▸ **Written request**
Reproduce the text below on setting up an MNIST random forest in R, word for word and in full.

Disclaimers: (these should increase over time)

  • I'm not making it exactly reproducible because it would be 2x as long, and its working on being book-like anyway.
  • This is more about showing the method than going into crazy details. If you want a deep dive into a nuance, that is a different question.

Let's set up a sample problem.

Mnist is a fair dataset, so let’s first use a random forest to describe it, and then vivisect the learner to understand what, why, and how it works.

Here is my preferred "startup" because if I don't have it, it makes sure I get it.

#list of packages
listOfPackages <- c('dplyr',      #data munging
                    'ggplot2',    #nice plotting
                    'data.table',
                    'h2o',
                    'keras')

#if not installed, then install and import
for (i in 1:length(listOfPackages)){
  if(!listOfPackages[i] %in% installed.packages(fields = "Package")){
    install.packages(listOfPackages[i] , dependencies = TRUE)
  }
  require(package = listOfPackages[i], character.only = T, quietly = T)
}
rm(i, listOfPackages)

Here is code for reading mnist using keras:

library(keras)
mnist <- dataset_mnist()
x_train <- mnist$train$x
y_train <- mnist$train$y
x_test <- mnist$test$x
y_test <- mnist$test$y

One has to do some housekeeping:

# Redefine  dimension of train/test inputs
x_train <- array_reshape(x_train, c(nrow(x_train), img_rows*img_cols))
x_test <- array_reshape(x_test, c(nrow(x_test), img_rows*img_cols))

df_train <- data.frame(y=y_train, x_train)
df_test  <- data.frame(y=y_test , x_test)

here is how to process it with a random forest using h2o.ai, assuming its already installed:

#spin up h2o
h2o.init(nthreads = -1)

#move data to h2o
train.hex <- as.h2o(df_train, "train.hex")
test.hex <- as.h2o(df_test, "test.hex")

#prep for random forest
x <- 1:ncol(x_train)

▸ **Records**

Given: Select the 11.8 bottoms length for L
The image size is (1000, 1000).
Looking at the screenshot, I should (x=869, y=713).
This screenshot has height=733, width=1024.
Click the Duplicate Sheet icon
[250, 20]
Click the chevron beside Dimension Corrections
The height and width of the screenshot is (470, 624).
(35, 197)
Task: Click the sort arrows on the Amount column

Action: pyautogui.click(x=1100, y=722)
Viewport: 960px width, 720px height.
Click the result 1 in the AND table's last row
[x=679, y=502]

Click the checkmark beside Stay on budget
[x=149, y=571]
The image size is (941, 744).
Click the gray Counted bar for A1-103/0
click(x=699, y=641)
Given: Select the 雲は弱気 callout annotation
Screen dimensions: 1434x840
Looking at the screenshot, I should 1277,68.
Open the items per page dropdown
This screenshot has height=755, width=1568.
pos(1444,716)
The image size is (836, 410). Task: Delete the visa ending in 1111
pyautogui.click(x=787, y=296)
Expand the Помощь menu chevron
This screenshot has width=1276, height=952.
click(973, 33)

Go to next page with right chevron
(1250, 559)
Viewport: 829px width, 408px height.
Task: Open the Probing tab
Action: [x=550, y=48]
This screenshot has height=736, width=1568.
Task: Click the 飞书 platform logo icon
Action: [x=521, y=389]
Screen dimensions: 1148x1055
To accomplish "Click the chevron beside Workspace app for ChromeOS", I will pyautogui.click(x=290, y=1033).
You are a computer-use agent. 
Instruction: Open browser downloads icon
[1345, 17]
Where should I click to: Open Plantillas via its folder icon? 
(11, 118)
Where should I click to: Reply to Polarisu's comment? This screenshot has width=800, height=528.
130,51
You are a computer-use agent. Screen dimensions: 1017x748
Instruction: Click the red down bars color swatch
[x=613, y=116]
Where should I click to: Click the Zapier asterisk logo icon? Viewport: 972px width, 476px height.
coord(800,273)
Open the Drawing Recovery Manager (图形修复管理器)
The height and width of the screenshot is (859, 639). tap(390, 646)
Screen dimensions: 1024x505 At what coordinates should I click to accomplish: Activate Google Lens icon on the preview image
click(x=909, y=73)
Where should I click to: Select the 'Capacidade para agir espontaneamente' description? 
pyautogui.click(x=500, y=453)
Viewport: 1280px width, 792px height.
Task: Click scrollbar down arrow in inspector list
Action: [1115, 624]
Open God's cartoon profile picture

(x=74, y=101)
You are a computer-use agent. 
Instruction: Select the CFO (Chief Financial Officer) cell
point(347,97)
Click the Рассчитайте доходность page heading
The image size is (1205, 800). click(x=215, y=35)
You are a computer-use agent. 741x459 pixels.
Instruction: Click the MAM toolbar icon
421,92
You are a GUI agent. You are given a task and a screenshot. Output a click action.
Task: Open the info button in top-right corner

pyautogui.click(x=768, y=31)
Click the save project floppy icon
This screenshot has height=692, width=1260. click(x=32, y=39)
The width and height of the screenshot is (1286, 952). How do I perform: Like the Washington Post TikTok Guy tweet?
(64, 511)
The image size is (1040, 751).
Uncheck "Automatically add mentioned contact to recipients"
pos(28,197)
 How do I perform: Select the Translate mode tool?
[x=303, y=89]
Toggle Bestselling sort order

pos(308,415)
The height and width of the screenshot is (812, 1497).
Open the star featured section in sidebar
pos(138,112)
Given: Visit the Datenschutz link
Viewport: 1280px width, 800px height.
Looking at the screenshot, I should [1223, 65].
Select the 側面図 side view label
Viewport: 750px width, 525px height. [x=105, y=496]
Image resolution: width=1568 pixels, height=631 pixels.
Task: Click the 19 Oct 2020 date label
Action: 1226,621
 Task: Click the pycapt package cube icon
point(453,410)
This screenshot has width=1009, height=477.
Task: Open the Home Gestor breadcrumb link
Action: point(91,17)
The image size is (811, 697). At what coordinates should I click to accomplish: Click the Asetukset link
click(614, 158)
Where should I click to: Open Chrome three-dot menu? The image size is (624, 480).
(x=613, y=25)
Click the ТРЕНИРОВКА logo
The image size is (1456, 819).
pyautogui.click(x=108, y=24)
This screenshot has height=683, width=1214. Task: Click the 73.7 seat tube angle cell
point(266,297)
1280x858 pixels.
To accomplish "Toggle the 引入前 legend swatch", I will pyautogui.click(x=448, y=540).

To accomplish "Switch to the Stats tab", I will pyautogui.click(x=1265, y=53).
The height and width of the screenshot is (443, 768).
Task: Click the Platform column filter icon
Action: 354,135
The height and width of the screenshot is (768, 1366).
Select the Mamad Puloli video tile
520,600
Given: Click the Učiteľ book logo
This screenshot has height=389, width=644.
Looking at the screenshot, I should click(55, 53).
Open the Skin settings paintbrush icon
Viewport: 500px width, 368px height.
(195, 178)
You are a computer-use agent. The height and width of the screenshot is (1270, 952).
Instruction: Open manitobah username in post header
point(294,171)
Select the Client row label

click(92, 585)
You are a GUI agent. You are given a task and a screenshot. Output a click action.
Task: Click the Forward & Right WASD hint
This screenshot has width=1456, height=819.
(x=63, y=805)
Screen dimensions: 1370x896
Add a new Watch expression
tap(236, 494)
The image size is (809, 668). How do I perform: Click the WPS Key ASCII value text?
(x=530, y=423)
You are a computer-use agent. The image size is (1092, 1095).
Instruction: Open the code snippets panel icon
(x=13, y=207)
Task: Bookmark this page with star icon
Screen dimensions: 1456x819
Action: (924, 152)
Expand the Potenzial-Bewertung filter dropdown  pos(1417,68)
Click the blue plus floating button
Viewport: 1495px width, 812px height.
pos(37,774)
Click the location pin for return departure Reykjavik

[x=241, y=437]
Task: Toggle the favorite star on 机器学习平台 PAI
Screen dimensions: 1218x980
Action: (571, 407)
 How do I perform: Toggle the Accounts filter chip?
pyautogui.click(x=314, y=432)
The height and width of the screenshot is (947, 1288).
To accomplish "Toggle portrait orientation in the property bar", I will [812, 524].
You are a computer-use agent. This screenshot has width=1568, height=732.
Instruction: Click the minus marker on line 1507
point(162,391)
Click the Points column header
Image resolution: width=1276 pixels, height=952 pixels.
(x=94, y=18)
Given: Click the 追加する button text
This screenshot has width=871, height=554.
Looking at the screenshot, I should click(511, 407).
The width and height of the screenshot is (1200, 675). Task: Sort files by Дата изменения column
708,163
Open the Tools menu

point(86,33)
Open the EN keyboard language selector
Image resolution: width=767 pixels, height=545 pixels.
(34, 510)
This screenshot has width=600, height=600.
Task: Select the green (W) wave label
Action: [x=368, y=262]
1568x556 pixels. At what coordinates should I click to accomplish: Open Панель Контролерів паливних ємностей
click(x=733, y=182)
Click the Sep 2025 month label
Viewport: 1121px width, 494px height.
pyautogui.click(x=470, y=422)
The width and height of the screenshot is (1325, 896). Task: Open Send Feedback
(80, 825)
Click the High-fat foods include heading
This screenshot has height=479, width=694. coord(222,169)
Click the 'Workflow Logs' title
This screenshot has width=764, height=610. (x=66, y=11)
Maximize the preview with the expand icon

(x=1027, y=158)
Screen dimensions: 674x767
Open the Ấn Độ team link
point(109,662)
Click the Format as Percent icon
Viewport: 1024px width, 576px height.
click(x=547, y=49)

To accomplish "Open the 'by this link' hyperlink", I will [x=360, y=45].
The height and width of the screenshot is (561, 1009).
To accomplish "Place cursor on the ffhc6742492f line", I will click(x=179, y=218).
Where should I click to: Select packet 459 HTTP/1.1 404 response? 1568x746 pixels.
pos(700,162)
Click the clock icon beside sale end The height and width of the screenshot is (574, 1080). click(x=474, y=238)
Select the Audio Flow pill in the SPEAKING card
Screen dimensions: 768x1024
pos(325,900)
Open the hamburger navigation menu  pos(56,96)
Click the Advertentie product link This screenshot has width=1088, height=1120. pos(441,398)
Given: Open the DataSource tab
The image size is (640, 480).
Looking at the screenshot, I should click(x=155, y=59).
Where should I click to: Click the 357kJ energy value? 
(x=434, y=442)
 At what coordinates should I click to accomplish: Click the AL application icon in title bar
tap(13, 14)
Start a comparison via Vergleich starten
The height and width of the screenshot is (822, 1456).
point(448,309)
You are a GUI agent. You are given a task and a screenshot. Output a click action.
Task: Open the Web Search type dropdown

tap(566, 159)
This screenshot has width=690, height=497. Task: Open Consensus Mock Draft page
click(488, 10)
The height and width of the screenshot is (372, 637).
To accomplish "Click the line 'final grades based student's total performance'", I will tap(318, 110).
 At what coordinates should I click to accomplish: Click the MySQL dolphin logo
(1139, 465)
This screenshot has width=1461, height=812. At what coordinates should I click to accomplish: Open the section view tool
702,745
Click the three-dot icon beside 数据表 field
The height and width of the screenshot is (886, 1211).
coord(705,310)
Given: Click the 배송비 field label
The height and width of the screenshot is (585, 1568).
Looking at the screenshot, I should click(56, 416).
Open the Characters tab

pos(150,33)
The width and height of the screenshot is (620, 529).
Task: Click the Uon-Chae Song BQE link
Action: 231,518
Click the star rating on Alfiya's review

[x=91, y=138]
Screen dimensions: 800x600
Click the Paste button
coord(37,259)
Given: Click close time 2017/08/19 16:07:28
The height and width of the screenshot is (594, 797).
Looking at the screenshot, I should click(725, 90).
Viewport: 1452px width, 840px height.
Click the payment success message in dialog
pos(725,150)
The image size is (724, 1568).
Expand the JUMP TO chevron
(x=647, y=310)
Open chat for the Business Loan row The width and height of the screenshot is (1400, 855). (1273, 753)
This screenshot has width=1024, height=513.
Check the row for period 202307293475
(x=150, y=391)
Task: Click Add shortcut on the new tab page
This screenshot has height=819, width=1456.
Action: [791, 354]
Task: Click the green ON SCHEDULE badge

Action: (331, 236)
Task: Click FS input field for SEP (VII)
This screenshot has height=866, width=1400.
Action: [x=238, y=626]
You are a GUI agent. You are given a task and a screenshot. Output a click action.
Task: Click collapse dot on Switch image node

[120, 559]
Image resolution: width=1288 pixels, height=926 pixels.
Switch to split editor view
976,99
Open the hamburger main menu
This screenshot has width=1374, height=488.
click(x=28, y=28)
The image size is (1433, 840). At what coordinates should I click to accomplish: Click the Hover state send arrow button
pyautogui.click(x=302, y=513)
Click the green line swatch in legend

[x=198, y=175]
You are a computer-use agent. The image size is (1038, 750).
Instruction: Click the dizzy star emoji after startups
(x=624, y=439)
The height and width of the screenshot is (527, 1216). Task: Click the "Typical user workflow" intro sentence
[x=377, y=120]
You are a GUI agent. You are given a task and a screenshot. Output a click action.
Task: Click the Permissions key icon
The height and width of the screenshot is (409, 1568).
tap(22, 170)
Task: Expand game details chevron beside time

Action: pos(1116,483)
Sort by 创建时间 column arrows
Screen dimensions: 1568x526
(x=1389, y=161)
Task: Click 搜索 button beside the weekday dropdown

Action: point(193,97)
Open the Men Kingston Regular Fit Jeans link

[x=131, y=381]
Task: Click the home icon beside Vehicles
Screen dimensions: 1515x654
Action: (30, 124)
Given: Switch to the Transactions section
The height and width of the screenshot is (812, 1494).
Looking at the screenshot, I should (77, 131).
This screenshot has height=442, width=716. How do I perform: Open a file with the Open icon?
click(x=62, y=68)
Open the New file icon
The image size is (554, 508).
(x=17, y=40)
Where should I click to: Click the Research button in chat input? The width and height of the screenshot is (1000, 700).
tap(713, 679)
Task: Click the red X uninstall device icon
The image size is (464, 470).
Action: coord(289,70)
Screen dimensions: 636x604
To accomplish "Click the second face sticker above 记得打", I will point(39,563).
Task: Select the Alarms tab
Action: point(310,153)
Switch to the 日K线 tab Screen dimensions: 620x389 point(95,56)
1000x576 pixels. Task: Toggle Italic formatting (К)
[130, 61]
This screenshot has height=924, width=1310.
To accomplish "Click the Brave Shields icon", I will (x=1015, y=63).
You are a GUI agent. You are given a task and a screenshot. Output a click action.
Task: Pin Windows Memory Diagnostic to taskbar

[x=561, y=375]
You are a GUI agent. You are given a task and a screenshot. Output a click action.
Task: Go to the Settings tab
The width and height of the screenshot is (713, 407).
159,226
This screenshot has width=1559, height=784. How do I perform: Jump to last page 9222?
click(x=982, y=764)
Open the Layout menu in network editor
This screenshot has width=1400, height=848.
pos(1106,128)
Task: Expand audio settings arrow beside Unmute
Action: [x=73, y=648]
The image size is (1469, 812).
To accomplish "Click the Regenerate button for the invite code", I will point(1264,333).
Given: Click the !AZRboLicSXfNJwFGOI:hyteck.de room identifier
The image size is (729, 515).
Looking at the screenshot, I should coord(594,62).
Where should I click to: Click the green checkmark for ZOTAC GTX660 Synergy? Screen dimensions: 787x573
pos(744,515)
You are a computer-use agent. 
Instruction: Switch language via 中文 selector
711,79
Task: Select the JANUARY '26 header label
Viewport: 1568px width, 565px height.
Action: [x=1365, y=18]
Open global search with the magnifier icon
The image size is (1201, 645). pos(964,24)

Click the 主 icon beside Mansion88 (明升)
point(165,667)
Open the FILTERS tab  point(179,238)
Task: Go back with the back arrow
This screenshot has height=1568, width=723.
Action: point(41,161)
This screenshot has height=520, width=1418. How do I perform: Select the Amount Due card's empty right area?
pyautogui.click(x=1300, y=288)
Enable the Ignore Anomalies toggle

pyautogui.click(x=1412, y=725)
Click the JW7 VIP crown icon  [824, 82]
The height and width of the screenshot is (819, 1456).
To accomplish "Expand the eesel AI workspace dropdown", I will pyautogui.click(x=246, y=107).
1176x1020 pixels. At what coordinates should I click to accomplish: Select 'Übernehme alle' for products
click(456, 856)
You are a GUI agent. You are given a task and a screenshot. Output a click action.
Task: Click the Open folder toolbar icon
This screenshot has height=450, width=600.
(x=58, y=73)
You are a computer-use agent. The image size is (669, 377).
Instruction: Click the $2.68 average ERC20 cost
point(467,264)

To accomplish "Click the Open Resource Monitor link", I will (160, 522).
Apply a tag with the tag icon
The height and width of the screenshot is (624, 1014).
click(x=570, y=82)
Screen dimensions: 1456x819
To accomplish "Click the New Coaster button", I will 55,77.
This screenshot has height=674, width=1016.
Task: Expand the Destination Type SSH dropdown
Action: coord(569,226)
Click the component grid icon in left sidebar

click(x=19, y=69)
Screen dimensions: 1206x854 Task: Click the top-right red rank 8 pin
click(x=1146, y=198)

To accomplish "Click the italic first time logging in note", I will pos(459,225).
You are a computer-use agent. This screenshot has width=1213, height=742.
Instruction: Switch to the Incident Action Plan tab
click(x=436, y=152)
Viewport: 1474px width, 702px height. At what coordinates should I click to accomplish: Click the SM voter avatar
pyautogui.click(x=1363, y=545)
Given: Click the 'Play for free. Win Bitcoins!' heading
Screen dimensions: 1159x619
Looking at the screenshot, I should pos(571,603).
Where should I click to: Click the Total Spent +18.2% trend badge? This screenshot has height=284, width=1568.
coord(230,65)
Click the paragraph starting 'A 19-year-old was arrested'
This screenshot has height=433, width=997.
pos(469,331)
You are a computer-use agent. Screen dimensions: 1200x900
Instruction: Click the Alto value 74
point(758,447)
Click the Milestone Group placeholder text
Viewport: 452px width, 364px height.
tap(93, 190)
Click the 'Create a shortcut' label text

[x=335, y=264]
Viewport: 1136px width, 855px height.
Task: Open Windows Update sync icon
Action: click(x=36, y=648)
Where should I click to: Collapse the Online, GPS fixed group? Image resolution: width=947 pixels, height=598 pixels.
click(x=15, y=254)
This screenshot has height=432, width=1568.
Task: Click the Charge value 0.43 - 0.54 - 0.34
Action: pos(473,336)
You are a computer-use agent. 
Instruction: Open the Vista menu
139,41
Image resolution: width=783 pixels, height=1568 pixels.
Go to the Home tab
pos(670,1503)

▸ **Task solution**
Disclaimers: (these should increase over time)

  • I'm not making it exactly reproducible because it would be 2x as long, and its working on being book-like anyway.
  • This is more about showing the method than going into crazy details. If you want a deep dive into a nuance, that is a different question.

Let's set up a sample problem.

Mnist is a fair dataset, so let’s first use a random forest to describe it, and then vivisect the learner to understand what, why, and how it works.

Here is my preferred "startup" because if I don't have it, it makes sure I get it.

#list of packages
listOfPackages <- c('dplyr',      #data munging
                    'ggplot2',    #nice plotting
                    'data.table',
                    'h2o',
                    'keras')

#if not installed, then install and import
for (i in 1:length(listOfPackages)){
  if(!listOfPackages[i] %in% installed.packages(fields = "Package")){
    install.packages(listOfPackages[i] , dependencies = TRUE)
  }
  require(package = listOfPackages[i], character.only = T, quietly = T)
}
rm(i, listOfPackages)

Here is code for reading mnist using keras:

library(keras)
mnist <- dataset_mnist()
x_train <- mnist$train$x
y_train <- mnist$train$y
x_test <- mnist$test$x
y_test <- mnist$test$y

One has to do some housekeeping:

# Redefine  dimension of train/test inputs
x_train <- array_reshape(x_train, c(nrow(x_train), img_rows*img_cols))
x_test <- array_reshape(x_test, c(nrow(x_test), img_rows*img_cols))

df_train <- data.frame(y=y_train, x_train)
df_test  <- data.frame(y=y_test , x_test)

here is how to process it with a random forest using h2o.ai, assuming its already installed:

#spin up h2o
h2o.init(nthreads = -1)

#move data to h2o
train.hex <- as.h2o(df_train, "train.hex")
test.hex <- as.h2o(df_test, "test.hex")

#prep for random forest
x <- 1:ncol(x_train)